Reply to: Re: Reply to: Re: Nicaragua

Jon Flanders 72763.2240 at
Fri May 3 17:58:36 MDT 1996

 >> The reason for this is because the regime that was instituted was
Stalinist from its inception, with socialism in one country on its banner and
no workers' democracy. The apparent paradoxes of the Cuban experience (some
degree of independence compared to countries like Bulgaria, say, or the amount
of superficially internationalist rhetoric & overseas action) <<Hugh Rodwell

 Jon Flanders:

  God, Hugh, I just can't keep up with all these questions.

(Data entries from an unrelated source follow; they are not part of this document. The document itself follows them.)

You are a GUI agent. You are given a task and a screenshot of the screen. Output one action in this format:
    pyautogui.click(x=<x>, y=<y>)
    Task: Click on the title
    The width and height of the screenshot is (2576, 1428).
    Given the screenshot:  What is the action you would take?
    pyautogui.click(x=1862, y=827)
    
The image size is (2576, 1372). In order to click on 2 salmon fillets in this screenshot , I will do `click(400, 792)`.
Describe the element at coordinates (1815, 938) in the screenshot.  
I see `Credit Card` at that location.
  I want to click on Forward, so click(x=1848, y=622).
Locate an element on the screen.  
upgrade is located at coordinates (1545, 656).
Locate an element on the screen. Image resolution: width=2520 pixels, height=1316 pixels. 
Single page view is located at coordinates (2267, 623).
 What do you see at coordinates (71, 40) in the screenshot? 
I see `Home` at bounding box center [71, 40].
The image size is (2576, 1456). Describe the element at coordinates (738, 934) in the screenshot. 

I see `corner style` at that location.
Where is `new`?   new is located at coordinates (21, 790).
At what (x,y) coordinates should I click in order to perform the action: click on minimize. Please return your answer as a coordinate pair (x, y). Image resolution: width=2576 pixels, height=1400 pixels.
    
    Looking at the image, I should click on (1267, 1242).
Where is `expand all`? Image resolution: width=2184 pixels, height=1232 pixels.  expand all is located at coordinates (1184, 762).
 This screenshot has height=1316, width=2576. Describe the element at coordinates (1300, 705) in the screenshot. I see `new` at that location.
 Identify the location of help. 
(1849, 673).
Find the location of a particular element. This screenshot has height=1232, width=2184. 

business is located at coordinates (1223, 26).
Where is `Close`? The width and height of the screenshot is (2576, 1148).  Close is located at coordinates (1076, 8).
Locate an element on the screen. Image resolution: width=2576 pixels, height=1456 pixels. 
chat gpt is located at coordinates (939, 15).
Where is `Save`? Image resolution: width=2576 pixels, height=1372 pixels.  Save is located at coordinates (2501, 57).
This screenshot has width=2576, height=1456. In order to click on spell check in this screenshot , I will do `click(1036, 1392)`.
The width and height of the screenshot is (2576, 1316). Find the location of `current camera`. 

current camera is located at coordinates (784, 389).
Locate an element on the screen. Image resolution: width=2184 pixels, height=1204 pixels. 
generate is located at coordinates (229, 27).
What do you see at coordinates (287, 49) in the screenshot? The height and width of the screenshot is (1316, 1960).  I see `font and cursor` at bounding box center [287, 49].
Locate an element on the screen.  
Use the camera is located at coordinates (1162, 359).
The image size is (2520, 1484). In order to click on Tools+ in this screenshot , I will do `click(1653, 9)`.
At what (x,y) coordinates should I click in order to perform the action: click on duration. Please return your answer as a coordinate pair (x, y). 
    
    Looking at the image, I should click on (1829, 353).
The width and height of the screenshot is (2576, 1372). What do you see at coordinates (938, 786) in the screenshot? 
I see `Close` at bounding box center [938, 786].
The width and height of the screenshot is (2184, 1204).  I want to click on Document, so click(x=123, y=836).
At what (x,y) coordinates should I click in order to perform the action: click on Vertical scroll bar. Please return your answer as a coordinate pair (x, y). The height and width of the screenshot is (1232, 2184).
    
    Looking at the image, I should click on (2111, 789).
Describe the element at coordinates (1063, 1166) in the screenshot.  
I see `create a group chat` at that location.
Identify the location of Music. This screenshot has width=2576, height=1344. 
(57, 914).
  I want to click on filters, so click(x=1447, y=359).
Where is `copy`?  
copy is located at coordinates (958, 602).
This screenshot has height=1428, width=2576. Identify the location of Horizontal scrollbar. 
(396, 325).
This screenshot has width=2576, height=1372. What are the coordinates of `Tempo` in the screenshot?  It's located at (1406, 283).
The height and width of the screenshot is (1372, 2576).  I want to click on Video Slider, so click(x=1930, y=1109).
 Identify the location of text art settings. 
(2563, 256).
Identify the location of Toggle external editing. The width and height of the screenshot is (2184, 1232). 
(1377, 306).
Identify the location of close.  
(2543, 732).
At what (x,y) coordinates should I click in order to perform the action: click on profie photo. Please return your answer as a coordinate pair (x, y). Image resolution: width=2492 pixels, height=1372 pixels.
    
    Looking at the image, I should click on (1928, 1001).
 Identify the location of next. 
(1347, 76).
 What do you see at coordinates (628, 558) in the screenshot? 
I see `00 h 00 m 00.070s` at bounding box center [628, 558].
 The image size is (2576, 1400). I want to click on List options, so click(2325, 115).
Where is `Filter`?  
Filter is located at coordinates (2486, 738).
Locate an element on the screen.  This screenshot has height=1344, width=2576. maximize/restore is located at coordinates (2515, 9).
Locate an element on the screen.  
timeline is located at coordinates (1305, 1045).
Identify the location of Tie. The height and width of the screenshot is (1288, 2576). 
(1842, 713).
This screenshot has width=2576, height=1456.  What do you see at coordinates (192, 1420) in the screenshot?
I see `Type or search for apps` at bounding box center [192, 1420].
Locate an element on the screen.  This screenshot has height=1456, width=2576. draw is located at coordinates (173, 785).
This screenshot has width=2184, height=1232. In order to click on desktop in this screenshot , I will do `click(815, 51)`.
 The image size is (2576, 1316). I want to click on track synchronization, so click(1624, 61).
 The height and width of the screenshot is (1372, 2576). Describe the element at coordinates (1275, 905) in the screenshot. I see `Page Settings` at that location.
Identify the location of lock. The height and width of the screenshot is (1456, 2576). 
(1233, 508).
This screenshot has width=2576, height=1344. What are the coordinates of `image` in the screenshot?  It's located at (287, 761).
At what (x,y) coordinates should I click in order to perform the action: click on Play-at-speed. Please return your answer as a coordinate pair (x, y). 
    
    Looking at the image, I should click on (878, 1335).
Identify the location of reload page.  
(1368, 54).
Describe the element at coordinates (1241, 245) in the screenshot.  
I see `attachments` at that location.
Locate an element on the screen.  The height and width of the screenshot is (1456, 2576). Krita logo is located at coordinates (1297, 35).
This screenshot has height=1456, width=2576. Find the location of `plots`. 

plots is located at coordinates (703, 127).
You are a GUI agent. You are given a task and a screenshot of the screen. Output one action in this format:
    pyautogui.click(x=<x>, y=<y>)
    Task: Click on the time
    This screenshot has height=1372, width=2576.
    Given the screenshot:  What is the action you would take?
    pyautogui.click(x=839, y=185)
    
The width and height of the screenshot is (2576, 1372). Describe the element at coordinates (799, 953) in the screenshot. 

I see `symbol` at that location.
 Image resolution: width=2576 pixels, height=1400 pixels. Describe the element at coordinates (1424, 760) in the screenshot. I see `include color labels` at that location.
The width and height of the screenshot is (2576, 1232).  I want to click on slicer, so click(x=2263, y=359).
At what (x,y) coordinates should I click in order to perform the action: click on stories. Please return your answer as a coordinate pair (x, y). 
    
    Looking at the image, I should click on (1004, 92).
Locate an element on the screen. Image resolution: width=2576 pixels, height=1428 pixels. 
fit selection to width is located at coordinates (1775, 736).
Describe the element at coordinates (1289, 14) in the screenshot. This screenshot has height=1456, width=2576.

I have a forty
hour a week job repairing locomotives and two kids.

  I suppose Che's two, three, many Vietnams was just rhetoric, along with the
thousands of Cuban doctors that have gone to third world countries around the
world. I suppose the Cuban defense of Angola that defeated the South African
army was just a superficial engagement.

  Cuba is an example, in my opinion, of a revolutionary leadership
accomplishing miracles in a very close proximity to the world's greatest
imperialist power. It is amazing that they survived the loss of aid from the
Soviet Union, but they have. This May Day rally had over a million
participants, and even Peter Jennings on ABC TV had to admit that the
revolution wasn't over yet.

  As for socialist democracy, read Marta Harnecker's book on Popular Power.
Maybe it doesn't look the same as soviets in 1917, but it qualifies as the
best we have seen since then in my book.

  When you write about economics, your rigorous formalism helps you. In
politics it seems to blind you to reality.